##### 文書の一節
三橋順子「テレビの中の性的マイノリティ」『週刊金曜日』(2009.6.12)

  
昨今のテレビメディアでは、性的少数者タレントの活躍が目覚ましいといわれる。ゲイやトランスジェンダーの芸能人をかつてのように貶めるのではなく、「ちゃんと」「好意的に」扱っており、「性的少数者の認知につながっている」という評価も聞くことがある。
でも、本当にそうなんだろうか。
  
そんなことをいつも考えさせられているのだが、『週刊金曜日』今週号に、三橋順子さんのエッセイ「テレビの中の性的マイノリティ」(pp. 22-23.)が載っていた。すばらしい記事だったので、紹介してみたい。
テレビメディアの性的少数者タレントの扱いかたには、どんな歪みが隠れているのか、そしてテレビメディアのそうした性的少数者タレントの表現が、日本社会の性的少数者のイメージにどんな影響を与えているのか、テレビメディアの責任を追及している小論だ。
  

という3トピックからなっている。
##########
##### データ抜粋
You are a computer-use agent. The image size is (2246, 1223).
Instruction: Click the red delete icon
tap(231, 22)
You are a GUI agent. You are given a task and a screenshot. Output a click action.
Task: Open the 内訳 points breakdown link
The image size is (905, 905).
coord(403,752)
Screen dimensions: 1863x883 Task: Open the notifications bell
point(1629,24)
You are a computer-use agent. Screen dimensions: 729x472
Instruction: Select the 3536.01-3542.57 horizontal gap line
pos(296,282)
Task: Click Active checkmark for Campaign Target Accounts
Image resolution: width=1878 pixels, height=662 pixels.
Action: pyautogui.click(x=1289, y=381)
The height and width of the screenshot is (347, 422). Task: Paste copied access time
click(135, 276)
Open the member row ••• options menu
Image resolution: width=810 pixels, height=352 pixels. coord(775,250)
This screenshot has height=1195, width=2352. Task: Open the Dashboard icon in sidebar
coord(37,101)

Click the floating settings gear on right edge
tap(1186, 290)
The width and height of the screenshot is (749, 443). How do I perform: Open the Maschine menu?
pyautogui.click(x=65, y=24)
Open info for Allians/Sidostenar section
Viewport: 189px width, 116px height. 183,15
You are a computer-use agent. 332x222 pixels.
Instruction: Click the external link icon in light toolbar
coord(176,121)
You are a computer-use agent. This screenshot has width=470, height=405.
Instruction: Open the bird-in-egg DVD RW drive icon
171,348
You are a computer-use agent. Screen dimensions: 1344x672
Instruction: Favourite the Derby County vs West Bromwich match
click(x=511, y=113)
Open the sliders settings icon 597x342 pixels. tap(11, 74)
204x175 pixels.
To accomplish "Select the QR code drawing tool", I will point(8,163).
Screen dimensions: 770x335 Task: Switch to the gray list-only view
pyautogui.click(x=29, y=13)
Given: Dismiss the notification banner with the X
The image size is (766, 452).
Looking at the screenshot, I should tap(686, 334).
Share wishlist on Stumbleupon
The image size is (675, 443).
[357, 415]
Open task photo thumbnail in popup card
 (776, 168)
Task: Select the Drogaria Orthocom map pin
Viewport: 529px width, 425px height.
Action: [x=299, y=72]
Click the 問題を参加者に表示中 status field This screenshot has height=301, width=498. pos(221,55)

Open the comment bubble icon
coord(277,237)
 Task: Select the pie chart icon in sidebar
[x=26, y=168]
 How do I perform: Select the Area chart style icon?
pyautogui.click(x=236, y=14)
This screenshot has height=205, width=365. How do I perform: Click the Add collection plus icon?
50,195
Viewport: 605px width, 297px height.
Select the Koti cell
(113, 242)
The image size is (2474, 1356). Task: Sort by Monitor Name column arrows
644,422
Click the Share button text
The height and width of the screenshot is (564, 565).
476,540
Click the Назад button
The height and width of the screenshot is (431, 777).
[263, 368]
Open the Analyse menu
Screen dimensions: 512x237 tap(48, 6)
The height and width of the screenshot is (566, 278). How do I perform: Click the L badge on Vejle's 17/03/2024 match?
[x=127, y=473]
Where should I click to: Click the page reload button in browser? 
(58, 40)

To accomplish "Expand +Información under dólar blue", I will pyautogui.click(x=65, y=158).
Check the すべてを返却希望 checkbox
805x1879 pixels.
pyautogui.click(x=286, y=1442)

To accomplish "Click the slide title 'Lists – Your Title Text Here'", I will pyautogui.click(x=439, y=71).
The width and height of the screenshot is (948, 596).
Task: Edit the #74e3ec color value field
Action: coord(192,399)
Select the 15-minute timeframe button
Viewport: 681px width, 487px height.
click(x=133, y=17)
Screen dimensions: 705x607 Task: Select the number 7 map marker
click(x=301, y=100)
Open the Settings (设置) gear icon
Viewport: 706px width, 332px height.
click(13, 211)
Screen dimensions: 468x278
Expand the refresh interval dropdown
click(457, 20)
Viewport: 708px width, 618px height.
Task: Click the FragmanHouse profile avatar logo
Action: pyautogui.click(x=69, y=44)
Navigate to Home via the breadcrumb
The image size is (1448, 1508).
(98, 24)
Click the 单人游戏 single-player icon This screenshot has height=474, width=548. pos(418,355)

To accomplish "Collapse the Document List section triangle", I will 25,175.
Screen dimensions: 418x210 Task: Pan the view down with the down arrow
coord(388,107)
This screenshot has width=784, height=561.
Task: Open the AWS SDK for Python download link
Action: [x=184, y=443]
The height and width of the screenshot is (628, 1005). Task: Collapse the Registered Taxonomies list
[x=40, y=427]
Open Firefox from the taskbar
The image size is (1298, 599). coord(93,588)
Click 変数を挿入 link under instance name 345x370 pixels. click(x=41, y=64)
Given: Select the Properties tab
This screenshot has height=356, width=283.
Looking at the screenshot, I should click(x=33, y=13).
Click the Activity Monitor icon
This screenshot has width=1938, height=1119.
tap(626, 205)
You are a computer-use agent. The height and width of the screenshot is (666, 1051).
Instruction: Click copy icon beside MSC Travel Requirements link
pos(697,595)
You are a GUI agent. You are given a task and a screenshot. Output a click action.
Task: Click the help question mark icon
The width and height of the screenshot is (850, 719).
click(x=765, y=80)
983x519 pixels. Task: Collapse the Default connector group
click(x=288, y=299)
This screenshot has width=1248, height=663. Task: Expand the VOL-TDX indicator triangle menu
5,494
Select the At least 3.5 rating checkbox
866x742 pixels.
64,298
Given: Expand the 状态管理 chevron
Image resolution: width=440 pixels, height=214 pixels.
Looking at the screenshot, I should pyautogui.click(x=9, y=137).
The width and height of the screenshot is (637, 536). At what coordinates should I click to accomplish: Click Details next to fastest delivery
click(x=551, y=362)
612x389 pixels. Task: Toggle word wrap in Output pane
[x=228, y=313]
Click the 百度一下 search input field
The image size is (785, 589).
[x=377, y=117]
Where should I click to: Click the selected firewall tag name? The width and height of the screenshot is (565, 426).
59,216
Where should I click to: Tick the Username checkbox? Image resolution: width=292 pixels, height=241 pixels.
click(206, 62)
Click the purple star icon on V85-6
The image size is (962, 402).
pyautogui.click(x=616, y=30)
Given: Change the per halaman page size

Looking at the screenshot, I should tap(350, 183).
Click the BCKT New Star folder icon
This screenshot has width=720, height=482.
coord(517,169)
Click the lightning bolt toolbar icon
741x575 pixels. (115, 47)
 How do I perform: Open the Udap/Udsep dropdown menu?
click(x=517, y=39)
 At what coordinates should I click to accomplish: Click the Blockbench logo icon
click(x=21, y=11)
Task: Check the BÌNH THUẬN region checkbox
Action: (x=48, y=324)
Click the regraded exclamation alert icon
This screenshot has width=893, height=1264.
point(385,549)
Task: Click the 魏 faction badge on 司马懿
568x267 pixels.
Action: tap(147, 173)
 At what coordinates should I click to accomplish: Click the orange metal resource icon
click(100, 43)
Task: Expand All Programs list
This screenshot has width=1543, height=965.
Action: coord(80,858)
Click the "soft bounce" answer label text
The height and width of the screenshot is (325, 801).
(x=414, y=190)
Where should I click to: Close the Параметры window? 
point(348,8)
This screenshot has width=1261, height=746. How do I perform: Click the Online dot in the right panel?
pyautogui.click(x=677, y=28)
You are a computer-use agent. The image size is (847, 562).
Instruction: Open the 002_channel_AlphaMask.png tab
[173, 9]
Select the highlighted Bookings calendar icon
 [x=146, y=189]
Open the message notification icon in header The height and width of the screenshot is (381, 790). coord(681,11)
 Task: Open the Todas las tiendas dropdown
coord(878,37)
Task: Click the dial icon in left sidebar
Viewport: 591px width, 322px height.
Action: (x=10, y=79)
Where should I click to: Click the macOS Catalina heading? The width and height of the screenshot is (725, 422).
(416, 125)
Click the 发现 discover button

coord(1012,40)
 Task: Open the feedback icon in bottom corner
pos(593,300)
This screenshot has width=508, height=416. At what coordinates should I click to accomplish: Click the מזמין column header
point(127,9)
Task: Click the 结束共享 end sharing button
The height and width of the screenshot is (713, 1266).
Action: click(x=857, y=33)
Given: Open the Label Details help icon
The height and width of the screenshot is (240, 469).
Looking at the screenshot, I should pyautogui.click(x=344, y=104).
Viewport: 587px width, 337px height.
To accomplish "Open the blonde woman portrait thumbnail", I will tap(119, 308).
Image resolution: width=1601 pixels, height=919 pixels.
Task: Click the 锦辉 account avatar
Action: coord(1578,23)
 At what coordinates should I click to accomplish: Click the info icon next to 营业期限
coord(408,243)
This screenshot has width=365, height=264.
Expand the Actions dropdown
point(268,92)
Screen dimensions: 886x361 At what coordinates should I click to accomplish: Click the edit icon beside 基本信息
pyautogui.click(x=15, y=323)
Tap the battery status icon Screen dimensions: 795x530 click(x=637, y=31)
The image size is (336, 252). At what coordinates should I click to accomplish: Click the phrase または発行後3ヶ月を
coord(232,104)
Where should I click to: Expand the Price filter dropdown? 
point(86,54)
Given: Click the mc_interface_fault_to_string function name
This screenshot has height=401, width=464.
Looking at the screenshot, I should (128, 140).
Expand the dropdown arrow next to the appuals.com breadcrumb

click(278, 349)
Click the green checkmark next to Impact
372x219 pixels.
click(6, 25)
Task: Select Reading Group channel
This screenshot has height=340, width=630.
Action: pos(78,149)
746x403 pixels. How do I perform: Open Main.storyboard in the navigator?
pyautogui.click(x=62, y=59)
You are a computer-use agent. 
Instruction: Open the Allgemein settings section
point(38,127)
##########
(課題内容)
テレビの中の性的マイノリティについての文章を、一字一句変えずに全文繰り返してください。 これらの項目は、上の文章とは関係がありません。

(作業結果)
三橋順子「テレビの中の性的マイノリティ」『週刊金曜日』(2009.6.12)

  
昨今のテレビメディアでは、性的少数者タレントの活躍が目覚ましいといわれる。ゲイやトランスジェンダーの芸能人をかつてのように貶めるのではなく、「ちゃんと」「好意的に」扱っており、「性的少数者の認知につながっている」という評価も聞くことがある。
でも、本当にそうなんだろうか。
  
そんなことをいつも考えさせられているのだが、『週刊金曜日』今週号に、三橋順子さんのエッセイ「テレビの中の性的マイノリティ」(pp. 22-23.)が載っていた。すばらしい記事だったので、紹介してみたい。
テレビメディアの性的少数者タレントの扱いかたには、どんな歪みが隠れているのか、そしてテレビメディアのそうした性的少数者タレントの表現が、日本社会の性的少数者のイメージにどんな影響を与えているのか、テレビメディアの責任を追及している小論だ。
  

という3トピックからなっている。